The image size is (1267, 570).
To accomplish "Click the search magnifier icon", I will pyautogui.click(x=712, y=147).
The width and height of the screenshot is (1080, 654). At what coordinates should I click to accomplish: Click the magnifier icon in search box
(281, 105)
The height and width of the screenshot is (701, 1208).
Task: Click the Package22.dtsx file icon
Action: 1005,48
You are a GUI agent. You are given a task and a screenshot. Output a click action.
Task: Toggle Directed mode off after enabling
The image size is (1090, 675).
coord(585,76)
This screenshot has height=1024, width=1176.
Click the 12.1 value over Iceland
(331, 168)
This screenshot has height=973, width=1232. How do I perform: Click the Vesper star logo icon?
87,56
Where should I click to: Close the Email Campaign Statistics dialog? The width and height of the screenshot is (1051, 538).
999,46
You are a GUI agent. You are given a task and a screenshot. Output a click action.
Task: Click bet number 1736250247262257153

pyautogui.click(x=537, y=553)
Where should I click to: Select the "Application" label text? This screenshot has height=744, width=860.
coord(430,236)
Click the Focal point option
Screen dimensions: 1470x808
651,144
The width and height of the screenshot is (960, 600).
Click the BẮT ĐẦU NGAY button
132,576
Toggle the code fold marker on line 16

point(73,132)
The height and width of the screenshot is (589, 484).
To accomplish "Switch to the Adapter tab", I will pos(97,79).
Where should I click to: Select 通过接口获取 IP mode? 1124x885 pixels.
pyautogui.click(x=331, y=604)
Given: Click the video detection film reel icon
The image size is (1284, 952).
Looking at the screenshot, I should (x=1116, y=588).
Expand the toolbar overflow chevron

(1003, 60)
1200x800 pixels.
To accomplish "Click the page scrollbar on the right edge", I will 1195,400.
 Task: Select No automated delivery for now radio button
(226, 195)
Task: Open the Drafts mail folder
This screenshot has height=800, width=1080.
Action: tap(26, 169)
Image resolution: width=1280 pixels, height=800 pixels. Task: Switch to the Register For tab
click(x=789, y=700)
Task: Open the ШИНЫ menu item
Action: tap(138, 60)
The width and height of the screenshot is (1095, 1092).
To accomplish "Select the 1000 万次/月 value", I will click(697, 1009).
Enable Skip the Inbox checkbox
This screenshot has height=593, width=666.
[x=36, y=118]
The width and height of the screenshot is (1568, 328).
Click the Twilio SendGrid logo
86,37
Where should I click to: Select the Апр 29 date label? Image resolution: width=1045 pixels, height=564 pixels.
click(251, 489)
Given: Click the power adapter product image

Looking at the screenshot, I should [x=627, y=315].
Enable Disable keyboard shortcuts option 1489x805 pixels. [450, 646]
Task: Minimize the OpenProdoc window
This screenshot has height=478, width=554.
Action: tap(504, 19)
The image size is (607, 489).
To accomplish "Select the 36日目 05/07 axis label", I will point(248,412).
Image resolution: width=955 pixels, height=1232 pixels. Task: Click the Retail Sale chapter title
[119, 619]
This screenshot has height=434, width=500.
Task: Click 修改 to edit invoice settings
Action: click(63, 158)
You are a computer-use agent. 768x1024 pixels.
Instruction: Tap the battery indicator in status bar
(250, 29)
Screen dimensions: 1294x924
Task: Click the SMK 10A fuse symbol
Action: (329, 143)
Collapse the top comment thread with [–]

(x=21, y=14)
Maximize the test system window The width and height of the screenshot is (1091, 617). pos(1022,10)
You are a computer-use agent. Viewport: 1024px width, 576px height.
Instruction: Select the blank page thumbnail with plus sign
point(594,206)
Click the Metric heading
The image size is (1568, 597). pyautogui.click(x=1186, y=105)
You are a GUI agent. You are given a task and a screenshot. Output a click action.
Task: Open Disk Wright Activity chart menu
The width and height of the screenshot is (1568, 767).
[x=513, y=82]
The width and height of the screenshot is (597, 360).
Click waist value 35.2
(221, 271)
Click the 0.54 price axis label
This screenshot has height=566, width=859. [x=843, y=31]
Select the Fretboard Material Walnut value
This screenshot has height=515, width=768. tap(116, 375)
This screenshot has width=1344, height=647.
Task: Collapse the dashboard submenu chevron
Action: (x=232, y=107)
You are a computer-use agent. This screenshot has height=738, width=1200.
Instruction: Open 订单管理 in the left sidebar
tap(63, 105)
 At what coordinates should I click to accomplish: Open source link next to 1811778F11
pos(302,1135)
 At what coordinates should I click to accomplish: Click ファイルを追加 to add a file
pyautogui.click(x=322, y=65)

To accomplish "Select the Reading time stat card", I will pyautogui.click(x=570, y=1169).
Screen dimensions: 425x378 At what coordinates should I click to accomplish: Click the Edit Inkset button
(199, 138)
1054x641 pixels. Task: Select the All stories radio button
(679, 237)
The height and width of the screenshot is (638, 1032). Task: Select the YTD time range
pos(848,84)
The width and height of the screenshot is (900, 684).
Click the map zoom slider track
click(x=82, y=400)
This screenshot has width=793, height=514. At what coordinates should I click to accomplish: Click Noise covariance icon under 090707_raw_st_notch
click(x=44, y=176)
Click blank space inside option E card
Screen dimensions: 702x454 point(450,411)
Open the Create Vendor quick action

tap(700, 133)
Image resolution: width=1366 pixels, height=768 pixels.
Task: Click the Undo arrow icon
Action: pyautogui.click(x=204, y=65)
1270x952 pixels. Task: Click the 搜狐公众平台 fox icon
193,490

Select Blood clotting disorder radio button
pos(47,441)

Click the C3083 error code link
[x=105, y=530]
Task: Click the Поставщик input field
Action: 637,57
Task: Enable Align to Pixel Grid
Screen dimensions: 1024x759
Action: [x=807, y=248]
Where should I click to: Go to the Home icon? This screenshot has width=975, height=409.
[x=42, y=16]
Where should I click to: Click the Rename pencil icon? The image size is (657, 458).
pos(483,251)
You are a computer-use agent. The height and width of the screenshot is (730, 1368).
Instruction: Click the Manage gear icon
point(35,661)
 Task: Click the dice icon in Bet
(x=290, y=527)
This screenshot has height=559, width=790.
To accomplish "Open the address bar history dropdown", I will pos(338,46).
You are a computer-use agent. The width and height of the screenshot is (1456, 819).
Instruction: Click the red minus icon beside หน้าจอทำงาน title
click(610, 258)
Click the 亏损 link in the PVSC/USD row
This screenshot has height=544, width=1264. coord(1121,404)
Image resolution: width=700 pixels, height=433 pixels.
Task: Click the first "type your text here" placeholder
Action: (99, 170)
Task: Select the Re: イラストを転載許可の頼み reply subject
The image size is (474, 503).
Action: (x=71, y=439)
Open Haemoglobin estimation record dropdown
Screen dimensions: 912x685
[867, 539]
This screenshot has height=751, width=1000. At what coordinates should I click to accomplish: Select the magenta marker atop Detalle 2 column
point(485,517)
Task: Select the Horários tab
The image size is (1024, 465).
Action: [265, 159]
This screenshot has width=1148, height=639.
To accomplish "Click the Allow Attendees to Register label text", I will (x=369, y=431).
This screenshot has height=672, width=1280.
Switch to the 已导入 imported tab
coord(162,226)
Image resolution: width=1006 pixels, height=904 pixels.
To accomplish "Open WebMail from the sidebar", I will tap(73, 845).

•••

Aim of the exercise
Every line of the listing should be repeated exactly.

Answer section
The image size is (1267, 570).
To accomplish "Click the search magnifier icon", I will pyautogui.click(x=712, y=147).
The width and height of the screenshot is (1080, 654). At what coordinates should I click to accomplish: Click the magnifier icon in search box
(281, 105)
The height and width of the screenshot is (701, 1208).
Task: Click the Package22.dtsx file icon
Action: 1005,48
You are a GUI agent. You are given a task and a screenshot. Output a click action.
Task: Toggle Directed mode off after enabling
The image size is (1090, 675).
coord(585,76)
This screenshot has height=1024, width=1176.
Click the 12.1 value over Iceland
(331, 168)
This screenshot has height=973, width=1232. How do I perform: Click the Vesper star logo icon?
87,56
Where should I click to: Close the Email Campaign Statistics dialog? The width and height of the screenshot is (1051, 538).
999,46
You are a GUI agent. You are given a task and a screenshot. Output a click action.
Task: Click bet number 1736250247262257153

pyautogui.click(x=537, y=553)
Where should I click to: Select the "Application" label text? This screenshot has height=744, width=860.
coord(430,236)
Click the Focal point option
Screen dimensions: 1470x808
651,144
The width and height of the screenshot is (960, 600).
Click the BẮT ĐẦU NGAY button
132,576
Toggle the code fold marker on line 16

point(73,132)
The height and width of the screenshot is (589, 484).
To accomplish "Switch to the Adapter tab", I will pos(97,79).
Where should I click to: Select 通过接口获取 IP mode? 1124x885 pixels.
pyautogui.click(x=331, y=604)
Given: Click the video detection film reel icon
The image size is (1284, 952).
Looking at the screenshot, I should (x=1116, y=588).
Expand the toolbar overflow chevron

(1003, 60)
1200x800 pixels.
To accomplish "Click the page scrollbar on the right edge", I will 1195,400.
 Task: Select No automated delivery for now radio button
(226, 195)
Task: Open the Drafts mail folder
This screenshot has height=800, width=1080.
Action: tap(26, 169)
Image resolution: width=1280 pixels, height=800 pixels. Task: Switch to the Register For tab
click(x=789, y=700)
Task: Open the ШИНЫ menu item
Action: tap(138, 60)
The width and height of the screenshot is (1095, 1092).
To accomplish "Select the 1000 万次/月 value", I will click(697, 1009).
Enable Skip the Inbox checkbox
This screenshot has height=593, width=666.
[x=36, y=118]
The width and height of the screenshot is (1568, 328).
Click the Twilio SendGrid logo
86,37
Where should I click to: Select the Апр 29 date label? Image resolution: width=1045 pixels, height=564 pixels.
click(251, 489)
Given: Click the power adapter product image

Looking at the screenshot, I should [x=627, y=315].
Enable Disable keyboard shortcuts option 1489x805 pixels. [450, 646]
Task: Minimize the OpenProdoc window
This screenshot has height=478, width=554.
Action: tap(504, 19)
The image size is (607, 489).
To accomplish "Select the 36日目 05/07 axis label", I will point(248,412).
Image resolution: width=955 pixels, height=1232 pixels. Task: Click the Retail Sale chapter title
[119, 619]
This screenshot has height=434, width=500.
Task: Click 修改 to edit invoice settings
Action: click(63, 158)
You are a computer-use agent. 768x1024 pixels.
Instruction: Tap the battery indicator in status bar
(250, 29)
Screen dimensions: 1294x924
Task: Click the SMK 10A fuse symbol
Action: (329, 143)
Collapse the top comment thread with [–]

(x=21, y=14)
Maximize the test system window The width and height of the screenshot is (1091, 617). pos(1022,10)
You are a computer-use agent. Viewport: 1024px width, 576px height.
Instruction: Select the blank page thumbnail with plus sign
point(594,206)
Click the Metric heading
The image size is (1568, 597). pyautogui.click(x=1186, y=105)
You are a GUI agent. You are given a task and a screenshot. Output a click action.
Task: Open Disk Wright Activity chart menu
The width and height of the screenshot is (1568, 767).
[x=513, y=82]
The width and height of the screenshot is (597, 360).
Click waist value 35.2
(221, 271)
Click the 0.54 price axis label
This screenshot has height=566, width=859. [x=843, y=31]
Select the Fretboard Material Walnut value
This screenshot has height=515, width=768. tap(116, 375)
This screenshot has width=1344, height=647.
Task: Collapse the dashboard submenu chevron
Action: (x=232, y=107)
You are a computer-use agent. This screenshot has height=738, width=1200.
Instruction: Open 订单管理 in the left sidebar
tap(63, 105)
 At what coordinates should I click to accomplish: Open source link next to 1811778F11
pos(302,1135)
 At what coordinates should I click to accomplish: Click ファイルを追加 to add a file
pyautogui.click(x=322, y=65)

To accomplish "Select the Reading time stat card", I will pyautogui.click(x=570, y=1169).
Screen dimensions: 425x378 At what coordinates should I click to accomplish: Click the Edit Inkset button
(199, 138)
1054x641 pixels. Task: Select the All stories radio button
(679, 237)
The height and width of the screenshot is (638, 1032). Task: Select the YTD time range
pos(848,84)
The width and height of the screenshot is (900, 684).
Click the map zoom slider track
click(x=82, y=400)
This screenshot has width=793, height=514. At what coordinates should I click to accomplish: Click Noise covariance icon under 090707_raw_st_notch
click(x=44, y=176)
Click blank space inside option E card
Screen dimensions: 702x454 point(450,411)
Open the Create Vendor quick action

tap(700, 133)
Image resolution: width=1366 pixels, height=768 pixels.
Task: Click the Undo arrow icon
Action: pyautogui.click(x=204, y=65)
1270x952 pixels. Task: Click the 搜狐公众平台 fox icon
193,490

Select Blood clotting disorder radio button
pos(47,441)

Click the C3083 error code link
[x=105, y=530]
Task: Click the Поставщик input field
Action: 637,57
Task: Enable Align to Pixel Grid
Screen dimensions: 1024x759
Action: [x=807, y=248]
Where should I click to: Go to the Home icon? This screenshot has width=975, height=409.
[x=42, y=16]
Where should I click to: Click the Rename pencil icon? The image size is (657, 458).
pos(483,251)
You are a computer-use agent. The height and width of the screenshot is (730, 1368).
Instruction: Click the Manage gear icon
point(35,661)
 Task: Click the dice icon in Bet
(x=290, y=527)
This screenshot has height=559, width=790.
To accomplish "Open the address bar history dropdown", I will pos(338,46).
You are a computer-use agent. The width and height of the screenshot is (1456, 819).
Instruction: Click the red minus icon beside หน้าจอทำงาน title
click(610, 258)
Click the 亏损 link in the PVSC/USD row
This screenshot has height=544, width=1264. coord(1121,404)
Image resolution: width=700 pixels, height=433 pixels.
Task: Click the first "type your text here" placeholder
Action: (99, 170)
Task: Select the Re: イラストを転載許可の頼み reply subject
The image size is (474, 503).
Action: (x=71, y=439)
Open Haemoglobin estimation record dropdown
Screen dimensions: 912x685
[867, 539]
This screenshot has height=751, width=1000. At what coordinates should I click to accomplish: Select the magenta marker atop Detalle 2 column
point(485,517)
Task: Select the Horários tab
The image size is (1024, 465).
Action: [265, 159]
This screenshot has width=1148, height=639.
To accomplish "Click the Allow Attendees to Register label text", I will (x=369, y=431).
This screenshot has height=672, width=1280.
Switch to the 已导入 imported tab
coord(162,226)
Image resolution: width=1006 pixels, height=904 pixels.
To accomplish "Open WebMail from the sidebar", I will tap(73, 845).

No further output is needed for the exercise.